::: Extracted records

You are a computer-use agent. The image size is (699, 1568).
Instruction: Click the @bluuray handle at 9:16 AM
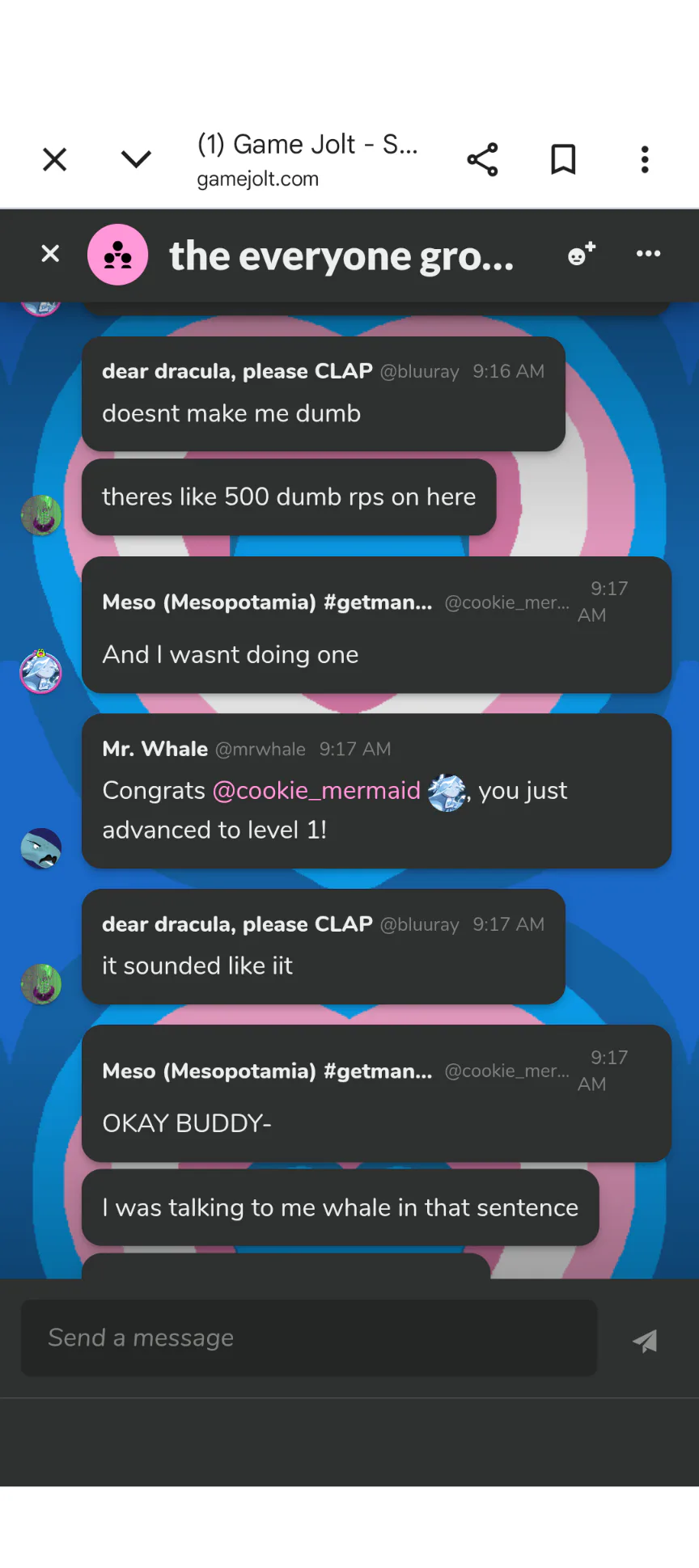(x=419, y=371)
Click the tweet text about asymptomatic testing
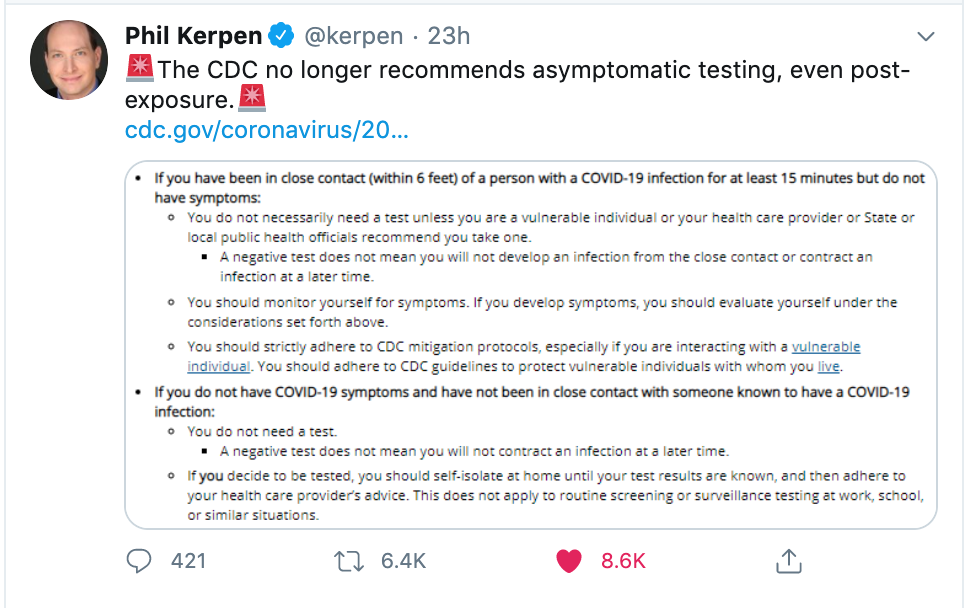 click(x=517, y=85)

::::::

Could you repeat each line above exactly as written? Omit the pictures.

• _Result for this task_
You are a computer-use agent. The image size is (699, 1568).
Instruction: Click the @bluuray handle at 9:16 AM
(x=419, y=371)
Click the tweet text about asymptomatic testing
 click(x=517, y=85)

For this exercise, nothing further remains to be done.